— What you should do —
Count how many lines of the items below contain the string "Viewport", matching case exactly. Reply with that number only.

— Data records —

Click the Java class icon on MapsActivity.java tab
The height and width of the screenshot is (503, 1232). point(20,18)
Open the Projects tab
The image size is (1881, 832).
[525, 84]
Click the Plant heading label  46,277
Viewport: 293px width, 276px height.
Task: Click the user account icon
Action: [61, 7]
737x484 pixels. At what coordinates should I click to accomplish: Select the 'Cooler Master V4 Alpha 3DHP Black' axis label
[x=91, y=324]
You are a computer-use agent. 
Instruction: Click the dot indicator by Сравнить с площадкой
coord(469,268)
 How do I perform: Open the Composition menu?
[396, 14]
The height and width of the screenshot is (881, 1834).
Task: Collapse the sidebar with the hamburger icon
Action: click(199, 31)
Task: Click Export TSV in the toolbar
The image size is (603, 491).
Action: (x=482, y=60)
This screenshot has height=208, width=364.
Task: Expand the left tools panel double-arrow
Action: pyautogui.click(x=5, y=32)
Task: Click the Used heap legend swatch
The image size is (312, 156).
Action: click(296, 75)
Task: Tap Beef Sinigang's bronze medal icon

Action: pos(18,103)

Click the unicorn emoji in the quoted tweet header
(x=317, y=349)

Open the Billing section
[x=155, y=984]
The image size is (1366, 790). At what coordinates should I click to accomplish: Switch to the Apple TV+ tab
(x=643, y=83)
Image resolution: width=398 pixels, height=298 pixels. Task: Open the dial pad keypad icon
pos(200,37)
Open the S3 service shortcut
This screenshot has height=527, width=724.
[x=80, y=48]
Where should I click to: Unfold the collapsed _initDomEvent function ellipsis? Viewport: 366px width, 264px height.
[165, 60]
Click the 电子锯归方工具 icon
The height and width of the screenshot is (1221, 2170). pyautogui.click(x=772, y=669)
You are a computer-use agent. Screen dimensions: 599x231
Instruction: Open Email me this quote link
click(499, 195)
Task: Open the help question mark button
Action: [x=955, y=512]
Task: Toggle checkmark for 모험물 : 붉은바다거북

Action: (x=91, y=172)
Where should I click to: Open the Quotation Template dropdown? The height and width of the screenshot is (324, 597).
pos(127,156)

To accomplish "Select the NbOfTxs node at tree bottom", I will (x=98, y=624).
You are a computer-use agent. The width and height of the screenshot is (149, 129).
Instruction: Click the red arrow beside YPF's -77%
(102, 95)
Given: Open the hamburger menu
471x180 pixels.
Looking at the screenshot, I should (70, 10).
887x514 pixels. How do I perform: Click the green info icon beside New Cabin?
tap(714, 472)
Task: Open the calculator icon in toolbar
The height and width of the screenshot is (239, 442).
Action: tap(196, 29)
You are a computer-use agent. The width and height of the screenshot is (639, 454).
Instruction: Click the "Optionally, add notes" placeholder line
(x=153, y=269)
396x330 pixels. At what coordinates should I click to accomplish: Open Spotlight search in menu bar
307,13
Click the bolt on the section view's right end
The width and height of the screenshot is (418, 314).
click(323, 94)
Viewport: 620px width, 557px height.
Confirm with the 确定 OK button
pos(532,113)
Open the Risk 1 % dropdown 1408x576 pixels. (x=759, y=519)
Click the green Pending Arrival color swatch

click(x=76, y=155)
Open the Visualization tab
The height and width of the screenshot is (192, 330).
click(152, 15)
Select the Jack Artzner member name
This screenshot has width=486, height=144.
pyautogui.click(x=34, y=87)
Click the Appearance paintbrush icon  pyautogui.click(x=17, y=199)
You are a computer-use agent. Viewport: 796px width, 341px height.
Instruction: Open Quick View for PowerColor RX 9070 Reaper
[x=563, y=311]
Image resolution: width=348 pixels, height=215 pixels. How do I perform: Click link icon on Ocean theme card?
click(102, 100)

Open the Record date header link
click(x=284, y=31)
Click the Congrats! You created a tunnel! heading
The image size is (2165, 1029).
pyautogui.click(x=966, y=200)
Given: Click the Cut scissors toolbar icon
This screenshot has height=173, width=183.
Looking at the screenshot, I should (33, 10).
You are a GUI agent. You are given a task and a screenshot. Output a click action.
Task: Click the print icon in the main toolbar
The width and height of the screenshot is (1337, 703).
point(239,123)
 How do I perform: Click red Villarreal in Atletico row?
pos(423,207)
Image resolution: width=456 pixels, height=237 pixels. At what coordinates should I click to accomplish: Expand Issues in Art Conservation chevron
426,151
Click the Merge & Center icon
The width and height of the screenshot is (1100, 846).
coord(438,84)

— Complete answer —
4